(Supplied information Opens)
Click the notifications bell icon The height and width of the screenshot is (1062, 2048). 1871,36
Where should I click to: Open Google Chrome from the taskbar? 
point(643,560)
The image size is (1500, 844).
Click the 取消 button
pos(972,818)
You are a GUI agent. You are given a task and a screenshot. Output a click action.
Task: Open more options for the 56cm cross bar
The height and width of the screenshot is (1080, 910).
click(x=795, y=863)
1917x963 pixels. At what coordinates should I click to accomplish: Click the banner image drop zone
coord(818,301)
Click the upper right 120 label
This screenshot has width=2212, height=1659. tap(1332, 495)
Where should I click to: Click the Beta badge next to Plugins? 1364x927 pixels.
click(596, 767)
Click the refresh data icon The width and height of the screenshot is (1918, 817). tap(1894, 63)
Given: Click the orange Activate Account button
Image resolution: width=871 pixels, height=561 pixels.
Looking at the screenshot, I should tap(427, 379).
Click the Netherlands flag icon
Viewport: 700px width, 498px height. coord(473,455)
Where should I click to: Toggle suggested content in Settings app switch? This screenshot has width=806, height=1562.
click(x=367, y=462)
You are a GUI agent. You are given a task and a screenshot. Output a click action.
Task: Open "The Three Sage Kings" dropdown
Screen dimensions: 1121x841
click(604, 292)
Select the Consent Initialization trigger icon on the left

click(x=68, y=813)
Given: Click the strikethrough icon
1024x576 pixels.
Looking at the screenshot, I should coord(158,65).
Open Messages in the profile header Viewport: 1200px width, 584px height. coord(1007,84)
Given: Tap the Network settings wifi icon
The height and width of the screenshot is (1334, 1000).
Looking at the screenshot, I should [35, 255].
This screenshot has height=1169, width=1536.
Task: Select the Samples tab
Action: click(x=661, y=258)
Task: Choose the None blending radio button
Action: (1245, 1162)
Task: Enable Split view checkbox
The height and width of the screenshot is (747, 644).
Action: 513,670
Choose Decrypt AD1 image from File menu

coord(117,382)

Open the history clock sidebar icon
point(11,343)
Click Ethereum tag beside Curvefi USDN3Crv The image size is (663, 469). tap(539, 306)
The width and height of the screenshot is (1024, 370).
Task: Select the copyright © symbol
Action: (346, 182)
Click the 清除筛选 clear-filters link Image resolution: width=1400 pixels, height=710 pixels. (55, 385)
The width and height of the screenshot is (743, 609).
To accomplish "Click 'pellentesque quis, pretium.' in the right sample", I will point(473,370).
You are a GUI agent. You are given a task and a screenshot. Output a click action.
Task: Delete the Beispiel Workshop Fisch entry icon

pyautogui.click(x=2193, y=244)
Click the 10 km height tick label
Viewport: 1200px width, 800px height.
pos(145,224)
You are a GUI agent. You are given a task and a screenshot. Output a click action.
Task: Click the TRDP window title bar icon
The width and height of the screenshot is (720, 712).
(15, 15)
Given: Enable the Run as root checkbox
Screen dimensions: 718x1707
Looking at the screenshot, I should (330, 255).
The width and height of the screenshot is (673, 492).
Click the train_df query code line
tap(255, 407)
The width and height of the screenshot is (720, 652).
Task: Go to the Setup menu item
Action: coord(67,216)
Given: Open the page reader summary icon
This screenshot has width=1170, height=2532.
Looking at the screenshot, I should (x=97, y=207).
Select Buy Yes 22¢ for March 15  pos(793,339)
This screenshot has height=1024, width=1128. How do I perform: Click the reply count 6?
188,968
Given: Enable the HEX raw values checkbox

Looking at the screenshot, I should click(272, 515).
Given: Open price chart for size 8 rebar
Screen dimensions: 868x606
(Supplied information Closes)
- What is expected:
Go through the entries above and reproduce each one exactly.

- Solution for this task:
Click the notifications bell icon The height and width of the screenshot is (1062, 2048). 1871,36
Where should I click to: Open Google Chrome from the taskbar? 
point(643,560)
The image size is (1500, 844).
Click the 取消 button
pos(972,818)
You are a GUI agent. You are given a task and a screenshot. Output a click action.
Task: Open more options for the 56cm cross bar
The height and width of the screenshot is (1080, 910).
click(x=795, y=863)
1917x963 pixels. At what coordinates should I click to accomplish: Click the banner image drop zone
coord(818,301)
Click the upper right 120 label
This screenshot has width=2212, height=1659. tap(1332, 495)
Where should I click to: Click the Beta badge next to Plugins? 1364x927 pixels.
click(596, 767)
Click the refresh data icon The width and height of the screenshot is (1918, 817). tap(1894, 63)
Given: Click the orange Activate Account button
Image resolution: width=871 pixels, height=561 pixels.
Looking at the screenshot, I should tap(427, 379).
Click the Netherlands flag icon
Viewport: 700px width, 498px height. coord(473,455)
Where should I click to: Toggle suggested content in Settings app switch? This screenshot has width=806, height=1562.
click(x=367, y=462)
You are a GUI agent. You are given a task and a screenshot. Output a click action.
Task: Open "The Three Sage Kings" dropdown
Screen dimensions: 1121x841
click(604, 292)
Select the Consent Initialization trigger icon on the left

click(x=68, y=813)
Given: Click the strikethrough icon
1024x576 pixels.
Looking at the screenshot, I should coord(158,65).
Open Messages in the profile header Viewport: 1200px width, 584px height. coord(1007,84)
Given: Tap the Network settings wifi icon
The height and width of the screenshot is (1334, 1000).
Looking at the screenshot, I should [35, 255].
This screenshot has height=1169, width=1536.
Task: Select the Samples tab
Action: click(x=661, y=258)
Task: Choose the None blending radio button
Action: (1245, 1162)
Task: Enable Split view checkbox
The height and width of the screenshot is (747, 644).
Action: 513,670
Choose Decrypt AD1 image from File menu

coord(117,382)

Open the history clock sidebar icon
point(11,343)
Click Ethereum tag beside Curvefi USDN3Crv The image size is (663, 469). tap(539, 306)
The width and height of the screenshot is (1024, 370).
Task: Select the copyright © symbol
Action: (346, 182)
Click the 清除筛选 clear-filters link Image resolution: width=1400 pixels, height=710 pixels. (55, 385)
The width and height of the screenshot is (743, 609).
To accomplish "Click 'pellentesque quis, pretium.' in the right sample", I will point(473,370).
You are a GUI agent. You are given a task and a screenshot. Output a click action.
Task: Delete the Beispiel Workshop Fisch entry icon

pyautogui.click(x=2193, y=244)
Click the 10 km height tick label
Viewport: 1200px width, 800px height.
pos(145,224)
You are a GUI agent. You are given a task and a screenshot. Output a click action.
Task: Click the TRDP window title bar icon
The width and height of the screenshot is (720, 712).
(15, 15)
Given: Enable the Run as root checkbox
Screen dimensions: 718x1707
Looking at the screenshot, I should (330, 255).
The width and height of the screenshot is (673, 492).
Click the train_df query code line
tap(255, 407)
The width and height of the screenshot is (720, 652).
Task: Go to the Setup menu item
Action: coord(67,216)
Given: Open the page reader summary icon
This screenshot has width=1170, height=2532.
Looking at the screenshot, I should (x=97, y=207).
Select Buy Yes 22¢ for March 15  pos(793,339)
This screenshot has height=1024, width=1128. How do I perform: Click the reply count 6?
188,968
Given: Enable the HEX raw values checkbox

Looking at the screenshot, I should click(272, 515).
Given: Open price chart for size 8 rebar
Screen dimensions: 868x606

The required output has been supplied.